=== Data listing ===
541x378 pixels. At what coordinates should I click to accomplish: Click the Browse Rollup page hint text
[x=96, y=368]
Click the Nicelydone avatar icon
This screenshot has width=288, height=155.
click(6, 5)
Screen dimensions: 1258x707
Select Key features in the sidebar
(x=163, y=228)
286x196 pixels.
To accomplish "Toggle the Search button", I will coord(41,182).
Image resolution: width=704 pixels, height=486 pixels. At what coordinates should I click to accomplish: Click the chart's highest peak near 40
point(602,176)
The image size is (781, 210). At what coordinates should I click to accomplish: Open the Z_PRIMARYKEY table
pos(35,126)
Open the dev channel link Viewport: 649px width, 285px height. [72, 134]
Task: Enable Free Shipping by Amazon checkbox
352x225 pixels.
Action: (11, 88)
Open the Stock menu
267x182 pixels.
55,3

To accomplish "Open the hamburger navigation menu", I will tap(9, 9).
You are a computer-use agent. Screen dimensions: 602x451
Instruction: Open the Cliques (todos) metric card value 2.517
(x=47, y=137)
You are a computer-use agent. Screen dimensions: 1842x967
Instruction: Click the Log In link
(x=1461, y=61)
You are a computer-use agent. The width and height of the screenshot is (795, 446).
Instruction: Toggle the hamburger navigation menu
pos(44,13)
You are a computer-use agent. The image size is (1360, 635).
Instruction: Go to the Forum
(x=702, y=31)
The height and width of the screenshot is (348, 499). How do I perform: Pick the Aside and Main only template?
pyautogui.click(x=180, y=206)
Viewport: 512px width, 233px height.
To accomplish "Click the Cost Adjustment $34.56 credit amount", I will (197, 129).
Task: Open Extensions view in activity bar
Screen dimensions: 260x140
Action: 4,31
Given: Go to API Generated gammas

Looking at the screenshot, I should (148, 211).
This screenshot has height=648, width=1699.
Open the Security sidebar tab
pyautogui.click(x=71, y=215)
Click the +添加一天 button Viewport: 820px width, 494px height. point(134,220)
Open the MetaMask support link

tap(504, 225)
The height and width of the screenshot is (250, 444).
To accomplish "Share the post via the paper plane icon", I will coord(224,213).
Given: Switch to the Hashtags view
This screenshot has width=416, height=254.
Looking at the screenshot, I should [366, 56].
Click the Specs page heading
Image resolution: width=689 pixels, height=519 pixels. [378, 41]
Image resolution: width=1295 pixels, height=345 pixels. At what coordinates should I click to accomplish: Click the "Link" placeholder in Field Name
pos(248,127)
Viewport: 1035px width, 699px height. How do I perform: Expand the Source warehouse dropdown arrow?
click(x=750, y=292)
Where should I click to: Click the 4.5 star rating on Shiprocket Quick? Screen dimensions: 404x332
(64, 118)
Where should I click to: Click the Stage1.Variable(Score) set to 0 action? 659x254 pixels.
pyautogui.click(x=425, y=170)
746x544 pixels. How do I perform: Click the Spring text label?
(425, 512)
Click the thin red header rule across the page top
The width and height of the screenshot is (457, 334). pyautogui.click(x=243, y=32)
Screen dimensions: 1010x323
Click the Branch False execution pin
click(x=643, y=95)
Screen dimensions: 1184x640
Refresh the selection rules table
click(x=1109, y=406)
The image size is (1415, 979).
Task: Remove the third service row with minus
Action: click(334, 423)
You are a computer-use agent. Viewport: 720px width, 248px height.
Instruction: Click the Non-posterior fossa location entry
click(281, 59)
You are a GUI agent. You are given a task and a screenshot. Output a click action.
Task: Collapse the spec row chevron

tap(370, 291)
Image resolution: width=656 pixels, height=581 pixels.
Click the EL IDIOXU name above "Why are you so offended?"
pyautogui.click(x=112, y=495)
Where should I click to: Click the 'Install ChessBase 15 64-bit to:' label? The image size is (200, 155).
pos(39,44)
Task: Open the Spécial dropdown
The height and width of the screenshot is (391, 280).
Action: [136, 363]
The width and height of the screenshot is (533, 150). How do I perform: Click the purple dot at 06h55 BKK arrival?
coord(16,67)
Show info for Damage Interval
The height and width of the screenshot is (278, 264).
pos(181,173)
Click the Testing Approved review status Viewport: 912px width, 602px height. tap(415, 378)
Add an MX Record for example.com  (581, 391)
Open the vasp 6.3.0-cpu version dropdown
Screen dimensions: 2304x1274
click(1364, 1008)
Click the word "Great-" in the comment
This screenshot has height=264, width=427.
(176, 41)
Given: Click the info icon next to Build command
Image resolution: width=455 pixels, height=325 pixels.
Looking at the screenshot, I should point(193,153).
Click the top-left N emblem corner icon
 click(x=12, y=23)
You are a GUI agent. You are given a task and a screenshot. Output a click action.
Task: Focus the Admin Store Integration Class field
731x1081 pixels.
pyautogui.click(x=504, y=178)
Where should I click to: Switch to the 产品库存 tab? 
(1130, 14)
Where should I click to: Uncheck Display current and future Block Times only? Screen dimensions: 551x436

=== Request ===
Pick out every line of the records that contains the string "Viewport", and copy each one in full.

=== Task output ===
Open the dev channel link Viewport: 649px width, 285px height. [72, 134]
Viewport: 512px width, 233px height.
Click the +添加一天 button Viewport: 820px width, 494px height. point(134,220)
Viewport: 1035px width, 699px height. How do I perform: Expand the Source warehouse dropdown arrow?
You are a computer-use agent. Viewport: 720px width, 248px height.
Click the Testing Approved review status Viewport: 912px width, 602px height. tap(415, 378)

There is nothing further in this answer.